19 August, 2025
morgans-recommends-three-asx-shares-for-investors-to-consider

In a recent analysis, brokerage firm Morgans has identified three ASX-listed shares that it believes present promising investment opportunities. The recommendations come at a time when investors are keenly searching for viable additions to their portfolios amidst fluctuating market conditions.

The shares highlighted by Morgans include Airtasker Ltd, Betr Entertainment Ltd, and Flight Centre Travel Group Ltd. Each of these companies has been given a buy rating based on their recent performance and future potential.

Airtasker Ltd (ASX: ART)

Airtasker Ltd, a platform facilitating the exchange of small jobs, has caught Morgans’ attention due to its robust performance in the fourth quarter. The company achieved positive free cash flow, a significant milestone that has bolstered investor confidence.

“Airtasker’s (ART) 4Q25 update was highlighted by strong momentum in both its core domestic platform and the newer marketplaces (UK/US). Indeed, the business achieved ~21% revenue growth in the quarter (+13% for the full year), whilst also meeting its guidance of being FCF positive for FY25,” Morgans commented.

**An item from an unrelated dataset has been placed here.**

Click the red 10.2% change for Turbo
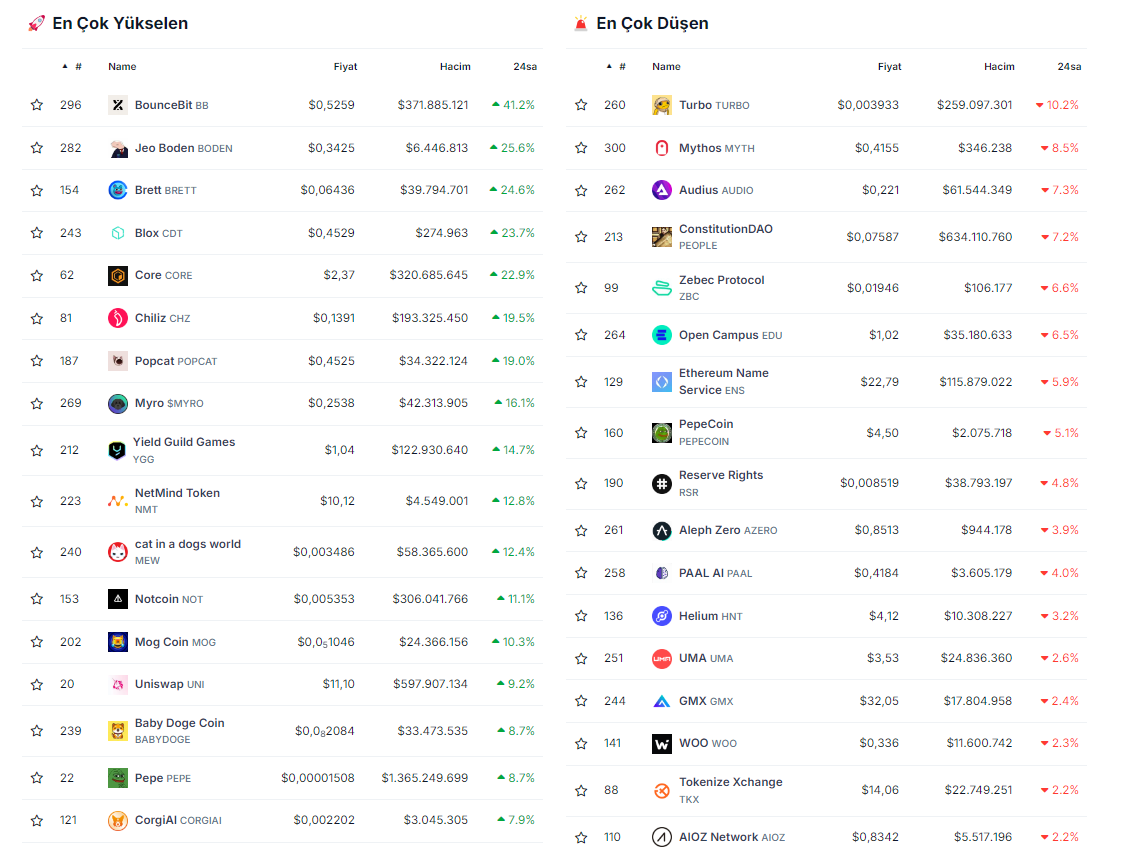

The broker has maintained its price target for Airtasker at 55 cents, citing a stable valuation and improved long-term monetization prospects. Despite a slight reduction in topline estimates for FY26/27, Morgans remains optimistic about a robust 15% three-year revenue CAGR.

Betr Entertainment Ltd (ASX: BBT)

Betr Entertainment Ltd, a sports betting company, is another small-cap stock receiving a buy rating from Morgans. The company exceeded expectations in FY 2025, particularly with its strong net win margin, which remained above 10%.

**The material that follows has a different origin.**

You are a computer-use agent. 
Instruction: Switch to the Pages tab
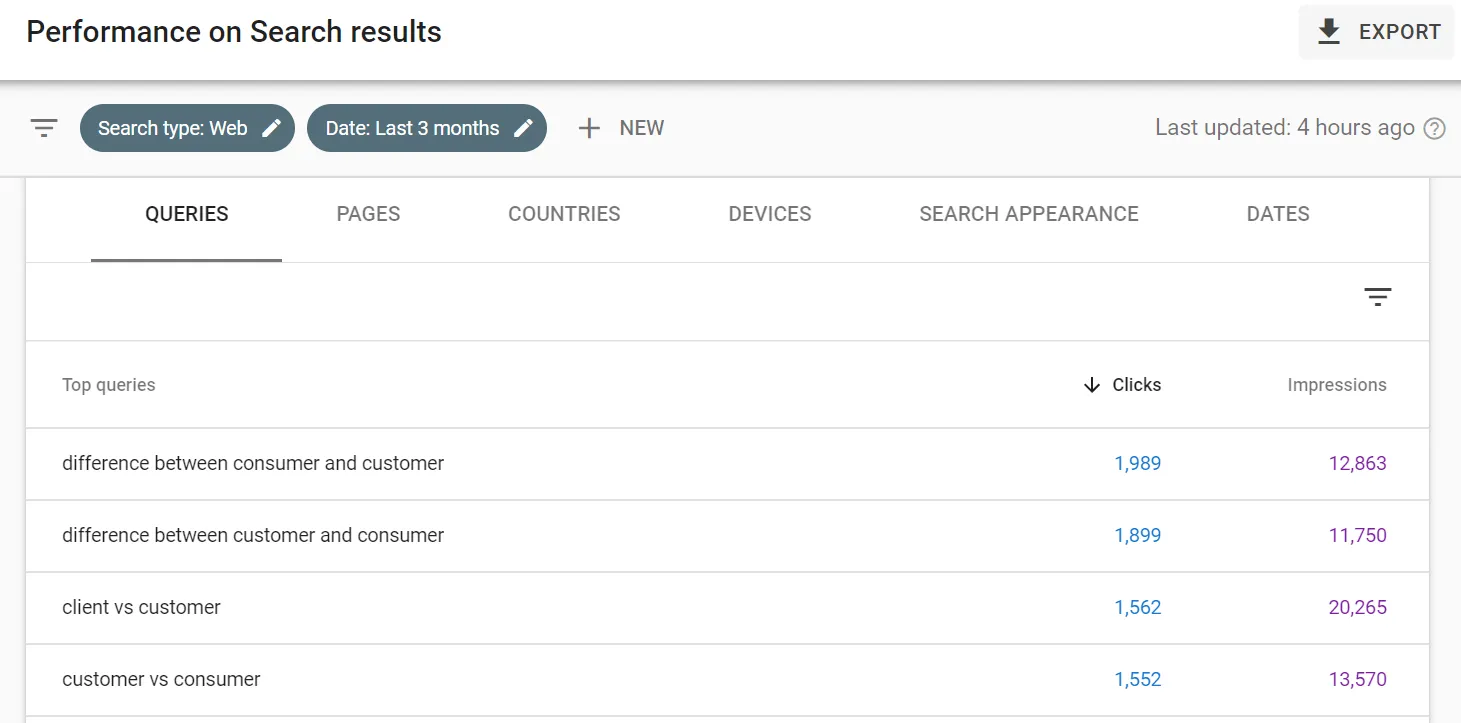coord(368,214)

“BETR Entertainment (BBT) delivered a strong finish to the year, comfortably exceeding our expectations on both turnover and gross win,” Morgans noted. “With product enhancements underway, we see scope for increased scale and incremental margin expansion.”

Despite forecasting a slightly softer top-line growth, Morgans has set a price target of 38 cents for Betr, anticipating a positive shift as the company integrates new customer bases and enhances its product offerings.

Flight Centre Travel Group Ltd (ASX: FLT)

Flight Centre Travel Group Ltd, a major player in the travel agency sector, rounds out Morgans’ list of recommended buys. This recommendation comes despite a recent downgrade in the company’s guidance following a challenging fourth quarter.

“FLT has revised its FY25 NPBT guidance by a further 5-12% following a difficult 4Q25 (its key trading period). We forecast solid earnings growth to resume from the 2H26,” Morgans stated, highlighting the potential for a rebound when trading conditions improve.

Morgans has set a price target of $15.35 for Flight Centre, suggesting that the current period of uncertainty presents a buying opportunity. The brokerage firm believes that once operating conditions stabilize, both earnings and share price could see substantial growth.

Market Context and Future Outlook

The announcement of these buy ratings comes as investors navigate a complex economic landscape, marked by global uncertainties and evolving market dynamics. Morgans’ recommendations underscore the importance of strategic investment choices, particularly in sectors showing resilience and growth potential.

As investors consider these recommendations, the broader implications for the ASX and the sectors represented by these companies remain a focal point. The performance of these shares in the coming quarters will be closely watched, providing insights into market trends and investor sentiment.

Looking ahead, Morgans’ analysis suggests that while challenges persist, opportunities for growth and recovery are present, particularly for companies that can adapt and innovate in response to changing market conditions.